There are also many indirect ways adopted such as speech to text conversion, followed by the sentence tone analysis, example of which can be this.This particular version uses both the speech to text as well as the tone analyser from IBM Watson.This particular version considers only the word used in the speech, neither the pitch or shrillness is considered.Another issues is the accuracy of Watson speech to text conversion; where as CMUSphinx and Google speech to text api are better performer, google product even considers the dialect.There is a very crude custom built command line interface tool built by me with google speech to text and the Watson tone analyser available here.

The problem with the approach mentioned above is that pitch is a major contributor for the expression of the emotion, which is completely lost in the speech to text conversion.The above approach can be enhanced by also recording the speech as a signal, which when further exposed to the signal processing can explain the emotion masked in the pattern of the signal.

One way to improve the above mechanism can be emotion classification of the speech by deploying the statistics on fundamental frequency, energy contour, duration of silence and voice quality.Further to improve the quality many techniques are used, for example using log frequency power coefficients, exposed to the classifiers (may be Hidden Markov, etc).Other can be training a neural network over a large database of phoneme balanced words.

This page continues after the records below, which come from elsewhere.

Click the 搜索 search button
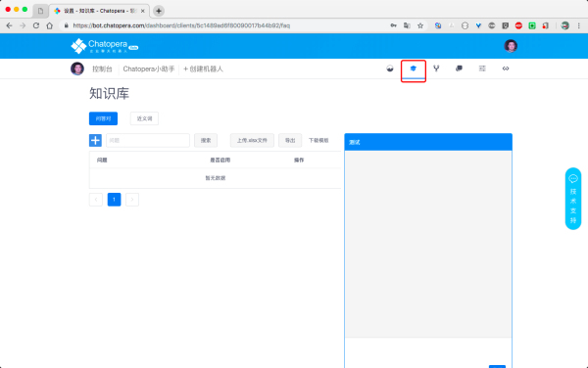The height and width of the screenshot is (368, 588). coord(206,140)
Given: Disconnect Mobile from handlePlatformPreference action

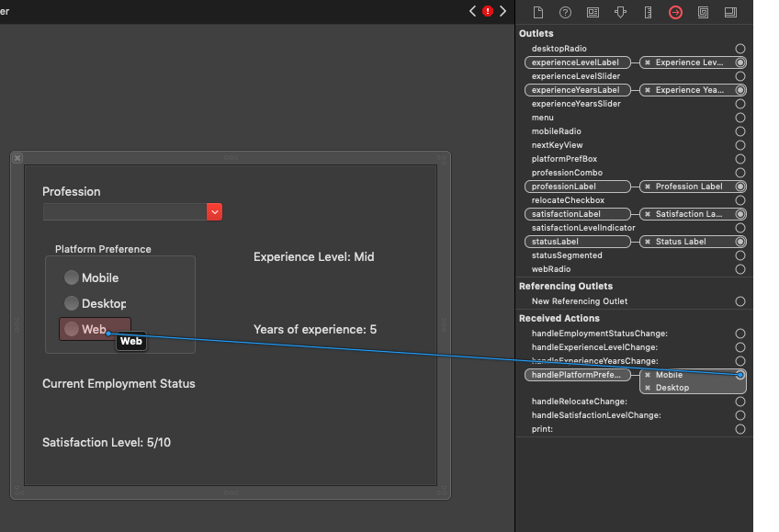Looking at the screenshot, I should coord(648,375).
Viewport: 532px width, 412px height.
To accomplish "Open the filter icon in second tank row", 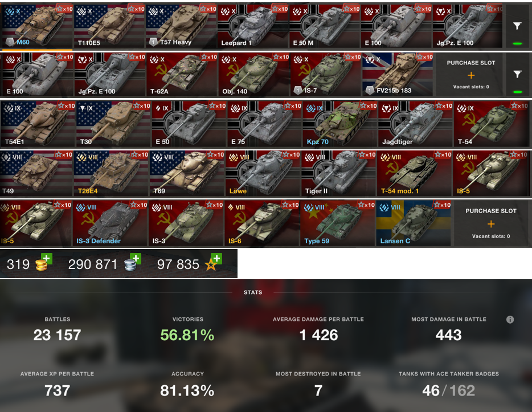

Thus to get a better sentimental approach it is important to have the spectro-temporal analysis of the speech along with the phrase analysis from the speech.

Challenges

the real time dialogue exchange should have the correct sampling at correct time
adjusting the power gradient as per the enviornmental noise for spectral analysis
adjustment for the differences in the different dialect and languages
giving correct weight to the variables if considered for multi mode approach

Conclusion

Different approaches have there own challenges, for instance the speech to text model with word extraction would not imply the right sentiment in case someone saying “oh right” may have different emotion behind them, they may be in agreement with you, or may be angry.